I did some experiments with synthetic Poisson data with independent yet all informative features on my side and found out that the difference between newton-cholesky and LBFGS is the biggest on datasets with a significant fraction (e.g. 1/3 but not all) of the features that are binary but with very rare 1. values (e.g. fewer than 0.1% on 100_000 or more samples).
I also noticed that the LBFGS solver is much slower (in terms of wall clock time) when X is a dense array instead of a CSR matrix compared to the other solvers where the physical representation does not impact the performance much on such data with only 1/3 of the features that are very sparse and the other that are 0 valued 50% of the time on average.
Those are interesting findings. The real datasets used above all have several categorical values which produce diagonal sub-blocks of the hessian. It seems lbfgs is just slower on those and newton-cholesky is just about the same as on other data (bottleneck is the matrix-matrix multiplication for the hessian, not the inner solver for the Newton step). I have no idea as to what causes the slow down of lbfgs.
I put the tests in a separate PR, #23619, to make this PR smaller once that is merged.
bottleneck is the matrix-matrix multiplication for the hessian, not the inner solver for the Newton step
Yes I did some profiling of the "newton-cholesky" solver and I arrived to the same conclusion. I was surprised that the line-search is very fast comparatively (and typically only require a single iteration).
I also profiled the "newton-lsmr" solver and the time is spent in the inner_solver step but this is expected because it implicitly forms the hessian during that step on the fly via the LinearOperator. The line search is also negligible.
I haven't yet found the time to investigate the surprisingly large performance impact of sparse vs dense for LBFGS (on data that is not that sparse).
This PR needs to be updated now that the GLM tests have been improved in main.
Furthermore, I suggested an alternative fallback mechanism for ill-conditioned problems in https://github.com/lorentzenchr/scikit-learn/pull/8.
Let me try to do the merge and conflict resolution.
I pushed a merged. I am not 100% sure of the rtol settings. I am running a local run with all random seeds.
I got some rtol related errors locally when running with the full random seeds. I will need to do another pass of tweaking but I don't have time to do it now.
I'll push some commits in a minute.
@ogrisel I had a little time.

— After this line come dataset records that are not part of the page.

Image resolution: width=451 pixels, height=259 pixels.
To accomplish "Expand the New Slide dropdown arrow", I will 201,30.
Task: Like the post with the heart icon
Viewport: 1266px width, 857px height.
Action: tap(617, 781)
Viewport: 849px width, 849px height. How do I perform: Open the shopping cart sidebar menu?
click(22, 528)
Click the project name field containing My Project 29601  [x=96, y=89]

Test tolerances are fixed in https://github.com/scikit-learn/scikit-learn/pull/23314/commits/5e6aa9974a862db813e1300d5cf0b47a6aed23a5. The fallback to lbfgs is done in ~~https://github.com/scikit-learn/scikit-learn/pull/23314/commits/5e6aa9974a862db813e1300d5cf0b47a6aed23a5~~ https://github.com/scikit-learn/scikit-learn/pull/23314/commits/d4206d68247ca1b439657be31ce9d86250a53d8a.
The fallback to lbfgs is done in https://github.com/scikit-learn/scikit-learn/commit/5e6aa9974a862db813e1300d5cf0b47a6aed23a5.
I guess you meant d4206d6. This is great, let me update my test PR accordingly.
All 💚 with all 🌱. Thanks for your strong help @ogrisel.